Rush’s Settlement
Monday, May 1st, 2006Here’s Rush Limbaugh on the FDA’s much-ridiculed April 20th statement on medical marijuana:
“The FDA says there’s no — zilch, zero, nada — shred of medicinal value to the evil weed marijuana. This is going to be a setback to the long-haired, maggot-infested, dope-smoking crowd.”
Here’s Will Saletan at Slate on Rush Limbaugh’s settlement last week on criminal charges of illegally obtaining prescription painkillers:
He got four doctors to prescribe a total of 2,000 painkilling pills in six months. The plea deal: He’ll be charged with fraud to conceal information to obtain a prescription, but the charge disappears in a year and a half if he sticks to treatment for his addiction. He’ll also pay Florida $30,000 for the cost of having investigated him.
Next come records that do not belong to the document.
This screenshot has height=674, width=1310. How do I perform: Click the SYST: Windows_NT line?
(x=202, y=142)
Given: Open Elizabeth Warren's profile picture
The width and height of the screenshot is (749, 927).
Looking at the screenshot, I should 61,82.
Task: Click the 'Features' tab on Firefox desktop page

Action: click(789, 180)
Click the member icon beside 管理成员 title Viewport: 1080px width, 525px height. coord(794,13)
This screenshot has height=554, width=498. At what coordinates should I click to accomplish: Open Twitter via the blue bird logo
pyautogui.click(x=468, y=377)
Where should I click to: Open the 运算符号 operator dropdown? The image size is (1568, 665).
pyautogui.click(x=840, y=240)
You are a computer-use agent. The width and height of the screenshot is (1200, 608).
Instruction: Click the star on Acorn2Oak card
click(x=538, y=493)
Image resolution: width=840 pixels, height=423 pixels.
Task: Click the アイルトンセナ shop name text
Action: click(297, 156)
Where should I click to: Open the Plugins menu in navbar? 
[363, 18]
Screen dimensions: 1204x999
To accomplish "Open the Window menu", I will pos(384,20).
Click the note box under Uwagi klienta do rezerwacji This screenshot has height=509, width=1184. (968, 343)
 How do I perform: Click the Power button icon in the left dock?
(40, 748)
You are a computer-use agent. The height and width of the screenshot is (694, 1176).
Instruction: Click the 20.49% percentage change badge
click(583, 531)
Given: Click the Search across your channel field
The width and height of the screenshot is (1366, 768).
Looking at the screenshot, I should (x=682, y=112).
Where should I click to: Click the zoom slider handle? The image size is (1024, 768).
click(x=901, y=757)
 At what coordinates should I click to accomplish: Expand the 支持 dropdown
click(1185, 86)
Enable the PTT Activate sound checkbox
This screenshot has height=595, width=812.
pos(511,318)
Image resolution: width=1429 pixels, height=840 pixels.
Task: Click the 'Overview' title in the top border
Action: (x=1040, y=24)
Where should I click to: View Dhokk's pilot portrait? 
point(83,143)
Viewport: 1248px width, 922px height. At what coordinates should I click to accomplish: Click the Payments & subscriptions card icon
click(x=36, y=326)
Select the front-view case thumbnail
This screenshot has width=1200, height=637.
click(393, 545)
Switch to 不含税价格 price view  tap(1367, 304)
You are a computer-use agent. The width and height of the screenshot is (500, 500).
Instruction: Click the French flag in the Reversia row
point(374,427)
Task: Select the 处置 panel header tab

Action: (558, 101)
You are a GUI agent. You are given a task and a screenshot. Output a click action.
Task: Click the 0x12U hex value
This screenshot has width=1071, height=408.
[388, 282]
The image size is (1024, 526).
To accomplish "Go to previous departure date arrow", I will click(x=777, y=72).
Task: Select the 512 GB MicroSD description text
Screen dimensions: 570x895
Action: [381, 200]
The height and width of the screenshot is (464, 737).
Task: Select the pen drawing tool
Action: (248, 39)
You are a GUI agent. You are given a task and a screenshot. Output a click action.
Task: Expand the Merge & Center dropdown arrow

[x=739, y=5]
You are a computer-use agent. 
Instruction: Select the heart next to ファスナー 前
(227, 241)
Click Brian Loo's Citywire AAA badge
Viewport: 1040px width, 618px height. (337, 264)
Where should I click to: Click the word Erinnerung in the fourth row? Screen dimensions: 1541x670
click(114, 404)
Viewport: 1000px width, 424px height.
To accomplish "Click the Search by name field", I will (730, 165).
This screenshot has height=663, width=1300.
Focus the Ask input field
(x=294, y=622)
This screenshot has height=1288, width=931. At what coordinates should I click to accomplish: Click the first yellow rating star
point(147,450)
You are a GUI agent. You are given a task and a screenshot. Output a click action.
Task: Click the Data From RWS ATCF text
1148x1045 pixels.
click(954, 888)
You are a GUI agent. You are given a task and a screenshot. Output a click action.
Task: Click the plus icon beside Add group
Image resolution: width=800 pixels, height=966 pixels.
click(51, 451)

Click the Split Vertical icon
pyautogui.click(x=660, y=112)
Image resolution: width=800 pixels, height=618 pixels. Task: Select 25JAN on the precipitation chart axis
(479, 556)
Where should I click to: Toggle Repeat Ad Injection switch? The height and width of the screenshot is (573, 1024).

I take no solace in Limbaughs’ drug woes. I think it’s more of a missed opportunity. None of us knows what exactly happened with respect to his painkiller problem, but my hunch is that like a lot of people, Limbaugh mistook physical dependence for addiction. And because Florida law wouldn’t let him legally obtain the medication he needed at the doses he needed it, he had to circumvent the law to find relief.
Physical dependence isn’t harmful. Diabetics are physically dependent on insulin. Asthmatics are physically dependent on bronchodialators. All of us are physcially dependent on air and water. And chronic pain patients successfully undergoing opiate therapy are physically dependent on painkillers. Addiction, on the other hand, is harmful. It’s the dogged, destructive pursuit of euphoria. The two are distinct, and are too often confused by policymakers.
Put another way, people physically dependent on opiates need the drugs to live a normal life. Addicts, on the other hand, tend to destroy their lives in pursuit of euphoria. That Limbaugh continued an enormously successful and demanding radio show throughout his alleged “addiction” suggests he was dependent, not addicted, and that he’s probably in more pain than he needs to be now that he’s “clean.”
Limbaugh’s problems could have been an opportunity to educate the public about pain, opiate therapy, and the government’s problematic war on painkillers. Instead, Limbaugh toed the drug prohibition line. Not only did he roll over for prosecutors, he took a cheap shot at other sick people in the process. His crude dismissal of the scores of AIDS, cancer, and chronic pain patients who have sought and found relief from medical marijuana wasn’t funny. It was foolish and hypocritical.
Given that Limbaugh’s transgression took place in Florida, it’s also difficult not to notice the discrepency in the way prosecutors in that state handled his case, and the way they handled the case of, for example, Richard Paey.